The LED indicates the 3 states of the valve. i.e.
- Green = Open.
- Red = Closed.
- Amber = Opening/Closing.
The 3KW heater is switched from a 5V signal from the Raspberry Pi I2C board that switches a Solid State Relay. The SSR has zero detect crossing to allow safe modulation of the power to the element in order to provide temperature control.
A 3 way switch is provided to manually override this signal from the front panel. An associated green LED is provided to indicate the heater state.
Each of the two pumps are controlled from an I2C pin that is used to switch a relay. The relay switches 12V to the pump.

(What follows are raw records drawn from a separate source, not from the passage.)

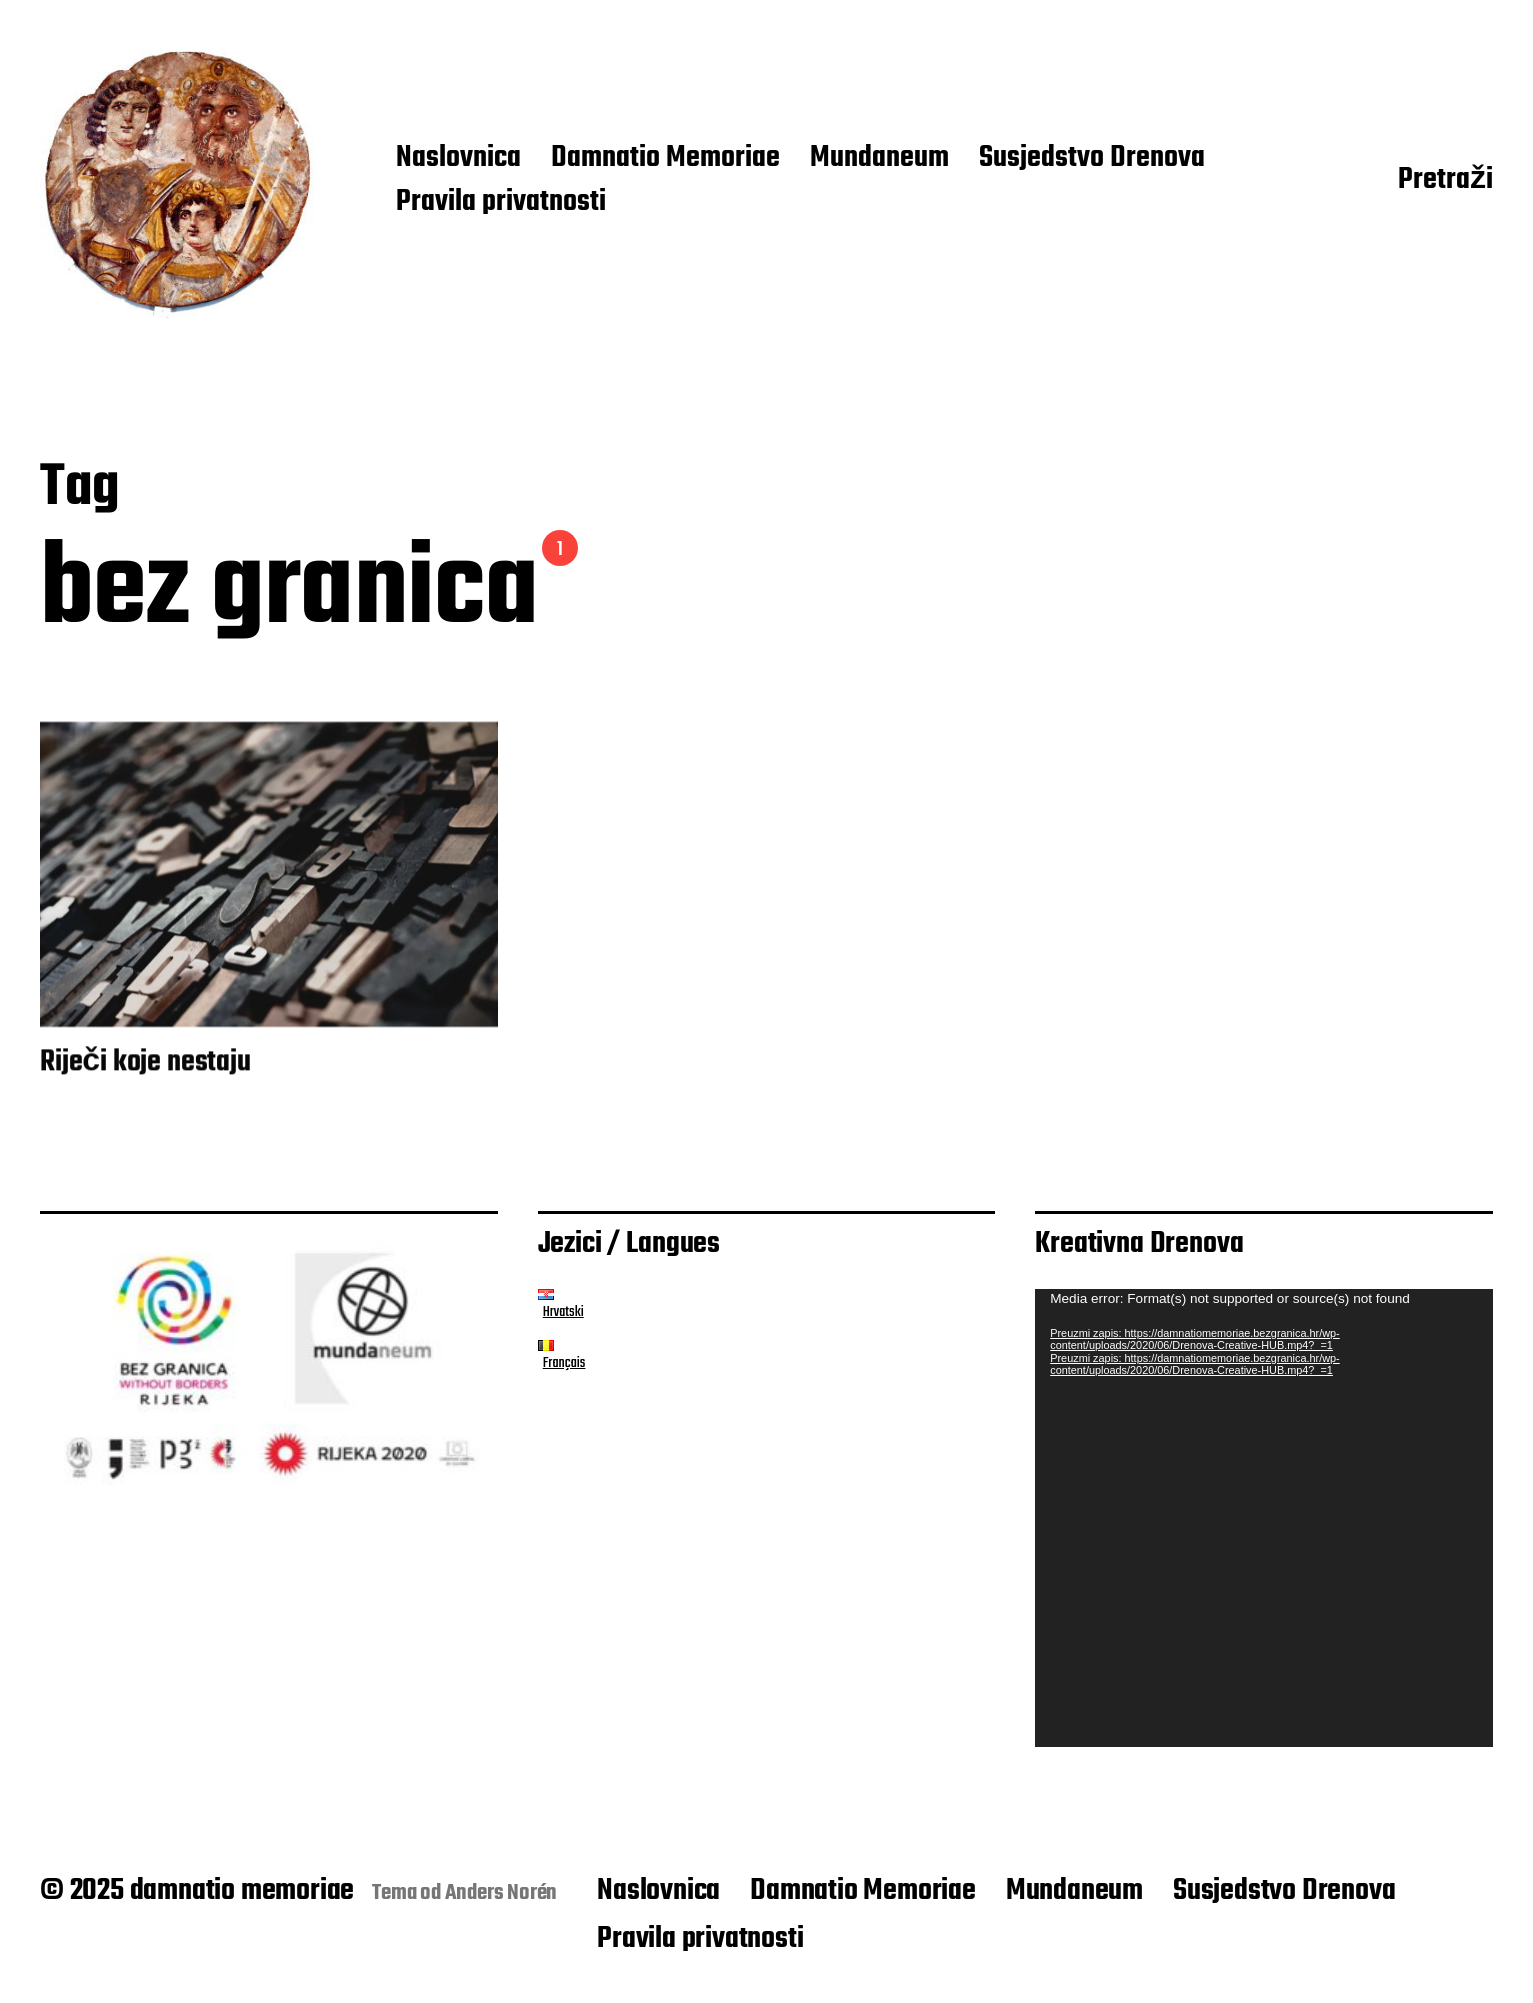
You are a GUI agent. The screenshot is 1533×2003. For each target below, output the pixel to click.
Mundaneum (879, 159)
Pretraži (1445, 181)
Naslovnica (458, 159)
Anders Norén (501, 1893)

Each pump has an associated 3 way switch to manually control it. A corresponding green LED is lit to indicate that the pump is on.
A watch dog feature is provide to indicate that system software is alive and well. A green LED with a 3K3 resistor driven from a I2C output pin is on the front panel. It is periodically switched on and off while the system is running. As long as the LED is flashing, all is well.
One problem with the Raspberry Pi is that removing power can corrupt the SD card if the system is not halted first.
To gracefully switch off the system, there is a push button switch on the front panel that is connected to a GPIO pin with a 33K pullup to 5V. When the button is pressed , the Raspberry Pi shuts itself down. Power can then be removed safely, without fear of any corruption.